Susan and I were anxious to get home to see how Phil was doing. His eye looks better. He wanted to go with me to the prayer chapel but I didn't want him jarring his eye so I just stayed in the house and watched movies with him all day. Susan slept beside Phil on the sofa. Freeman and Alli stopped in for a quick visit. I miss them hanging out here on Sundays. Travis, Jordan, Chace, Erik, Michael, Philip, and Christi ate some supper that Christi and Philip made. They sat around the table and talked and we couldn't hear our movie but we liked it that way, and after supper, they went over to the neighbors to fish. I hope they all know how to swim.
Phil told me today that 60% of the earth's surface is water that is one mile deep.
I am thankful that Jesus healed Lawrence and I am thankful that He is walking through the valley of the shadow of death with another friend and although she might not know Him as healer this time, she will know Him as her light in the darkness of that shadow and she will know Him as the One whom she trusts to take care of her family, and she will know Him as the One who wipes away all tears. She will know Him for she will see Him.
I am thankful for Phil's cheerful spirit and loving ways.
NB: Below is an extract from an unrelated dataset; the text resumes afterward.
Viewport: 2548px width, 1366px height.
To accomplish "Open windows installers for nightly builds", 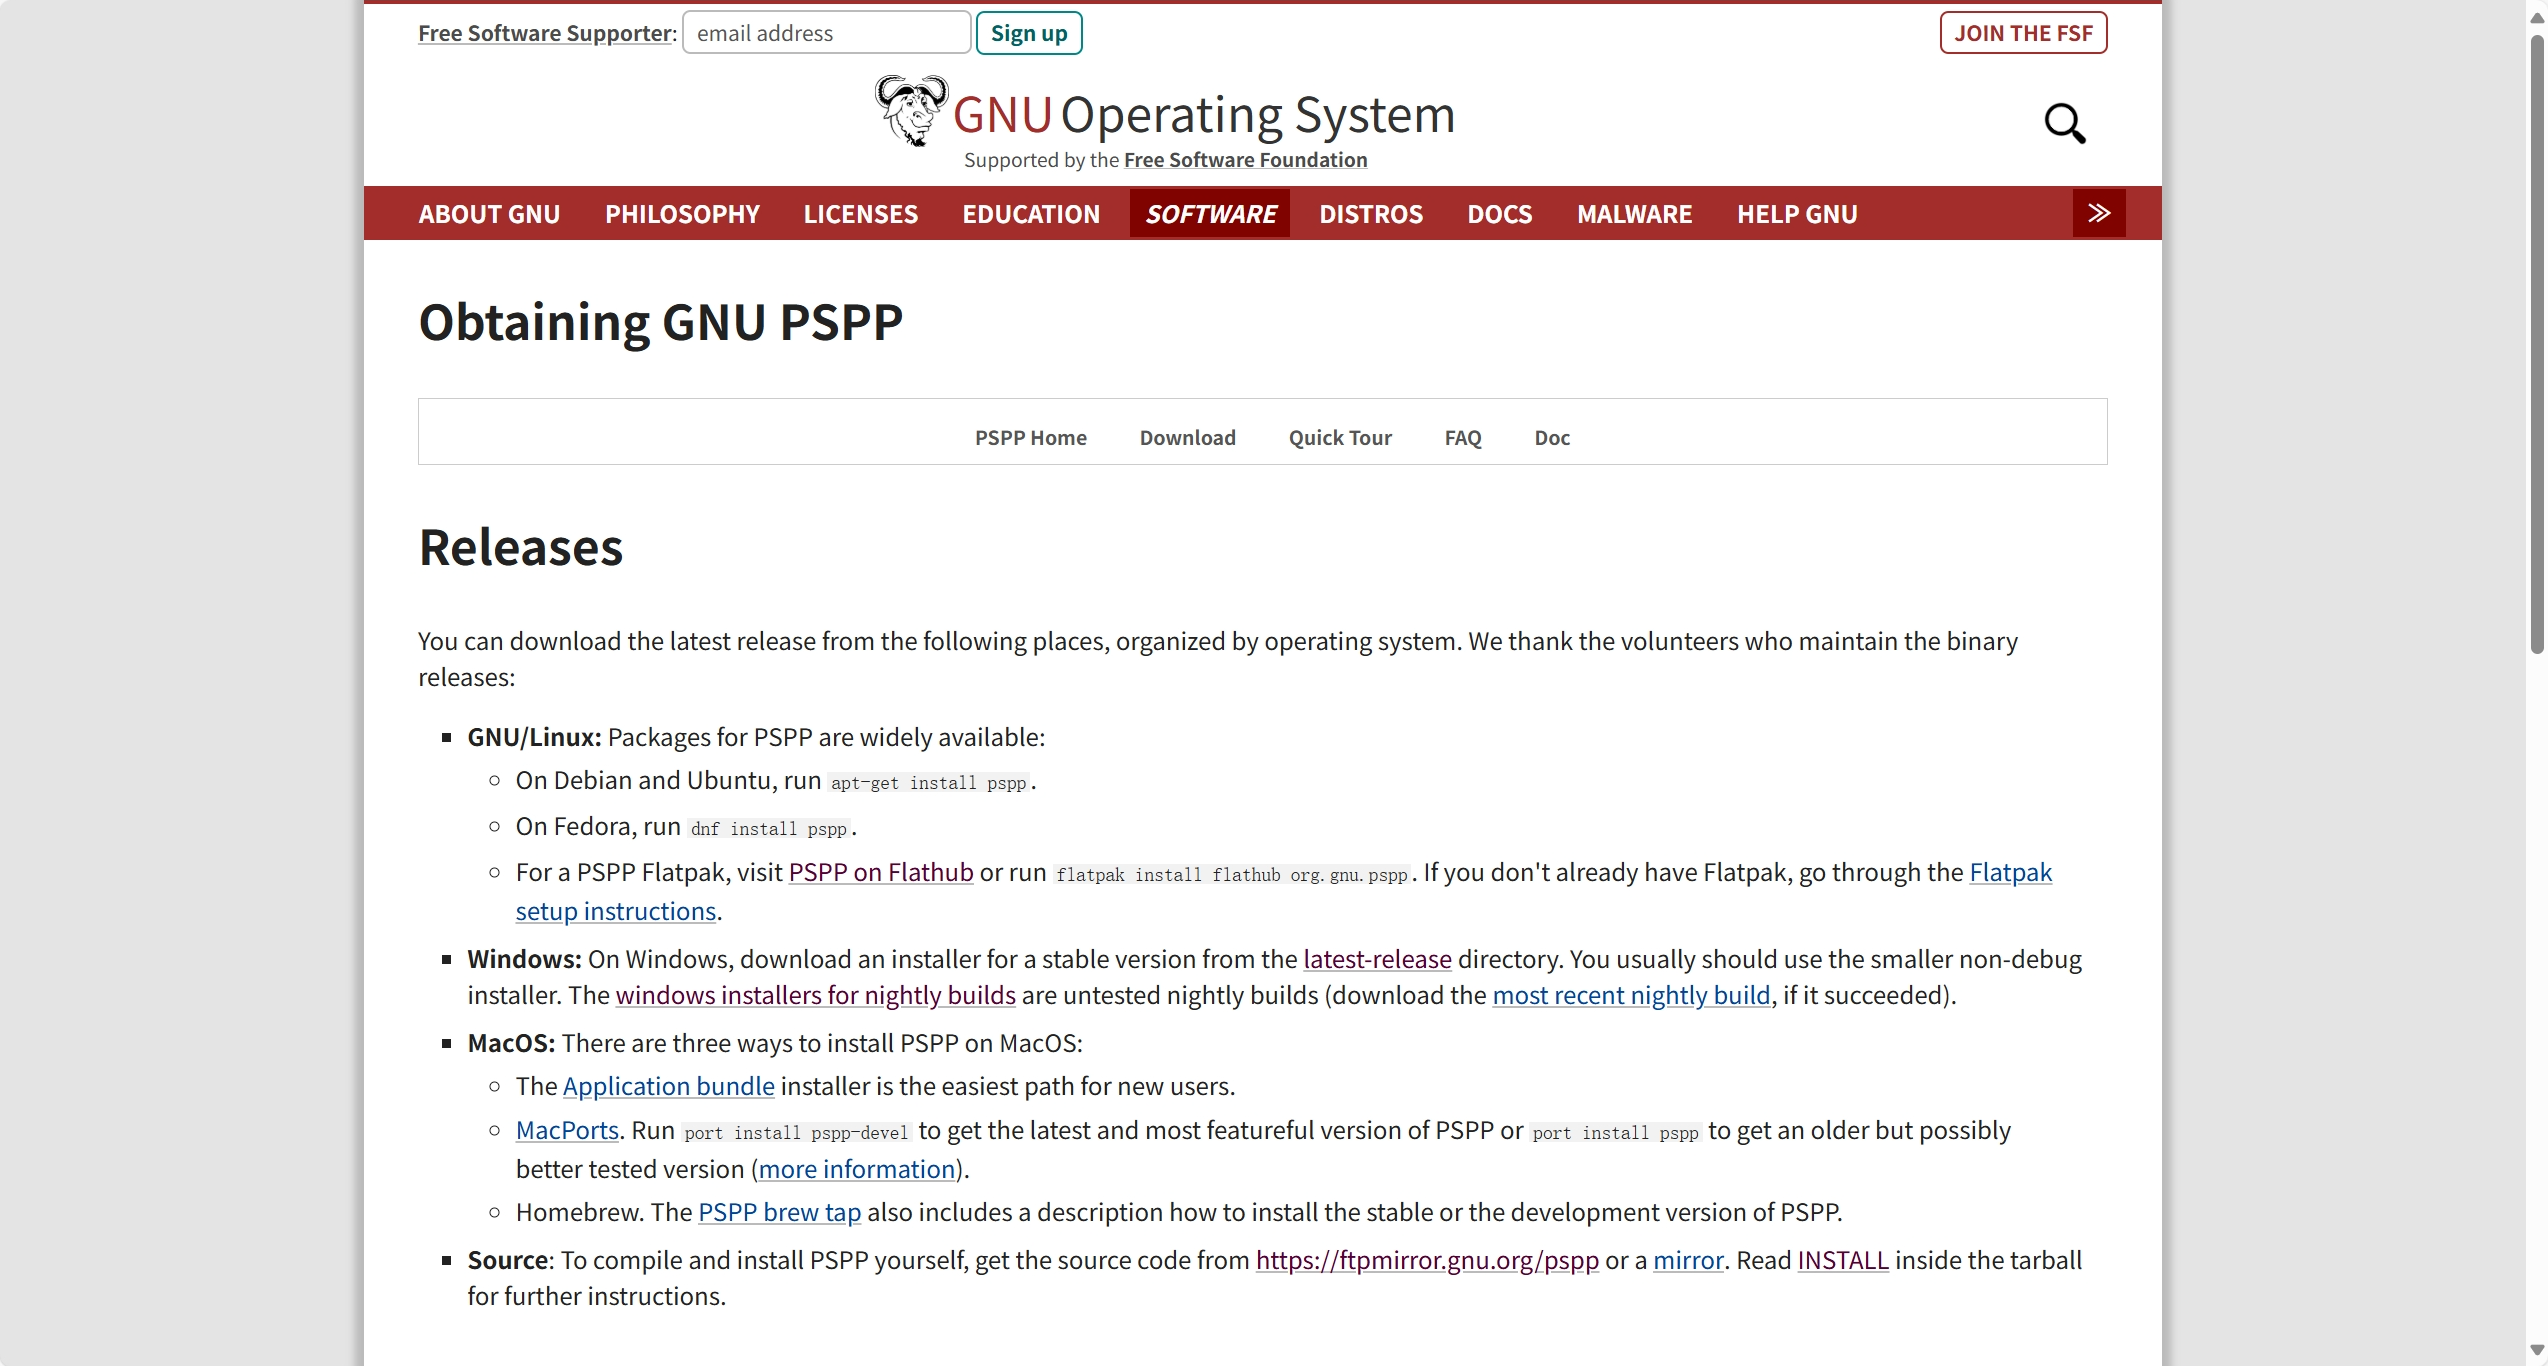I will tap(815, 995).
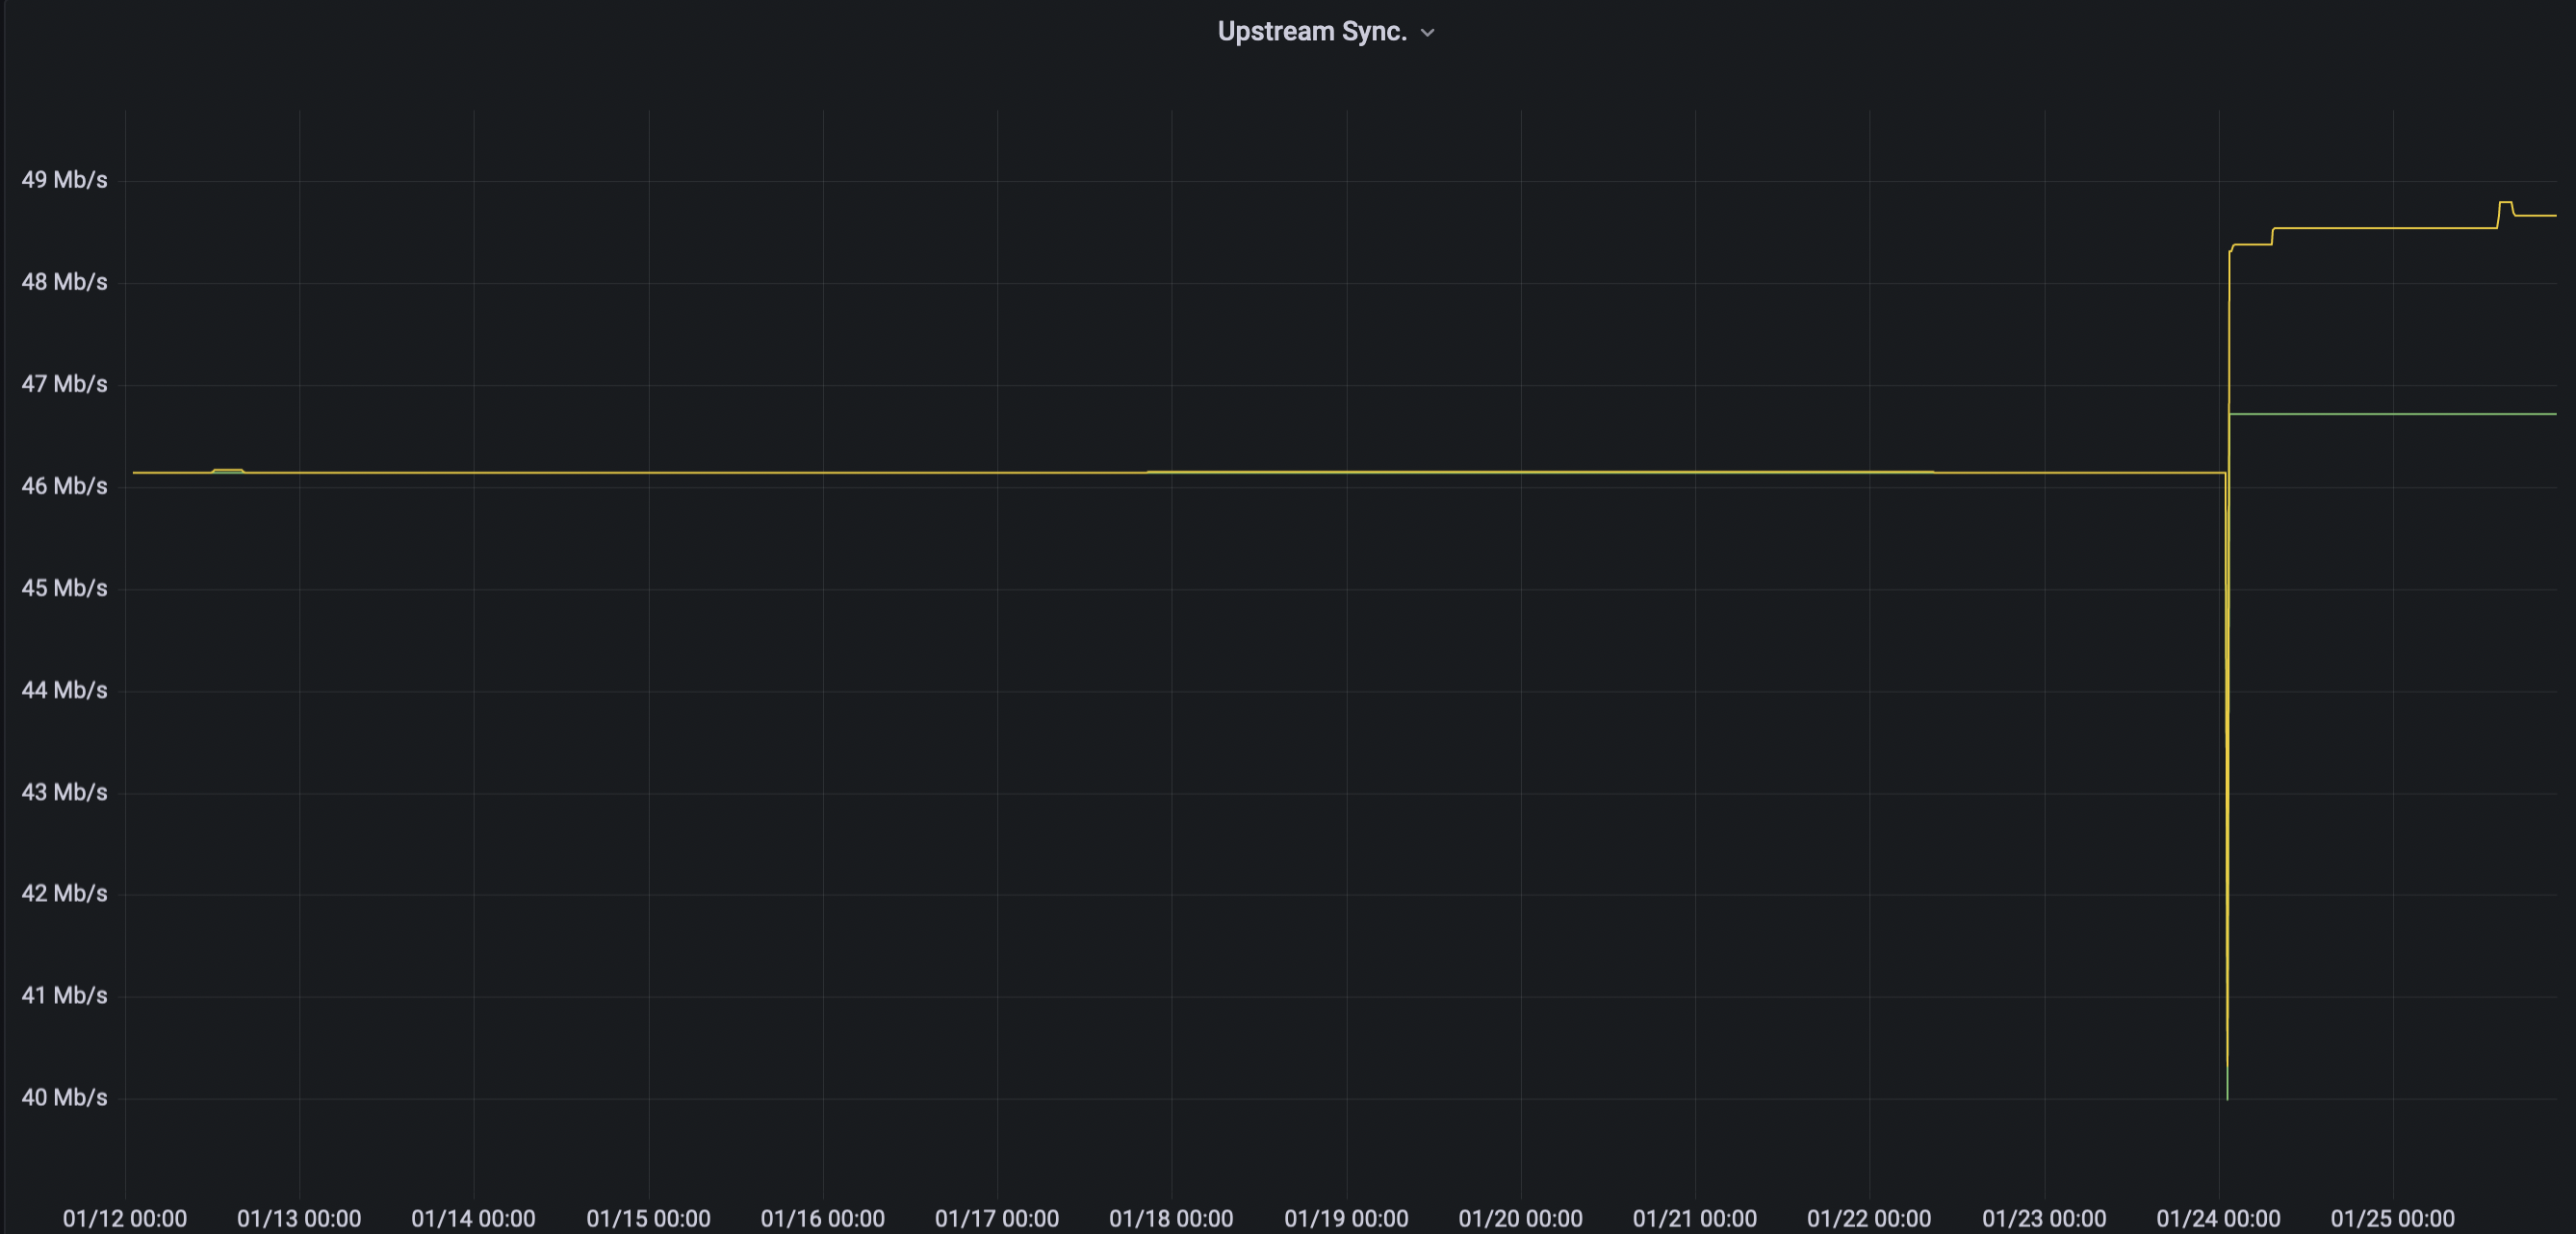The image size is (2576, 1234).
Task: Select the 01/25 00:00 time axis label
Action: tap(2392, 1218)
I am thankful that although he got his hand mangled internally a few weeks ago, it is getting better, and that he has no pain left from his almost falling from the silo, and that his eye is doing so much better in just a short amount of time. I am thankful for the angels that watch over him and that they have kept us from much sorrow at this time. Thank you Lord, for being our Keeper and our Friend.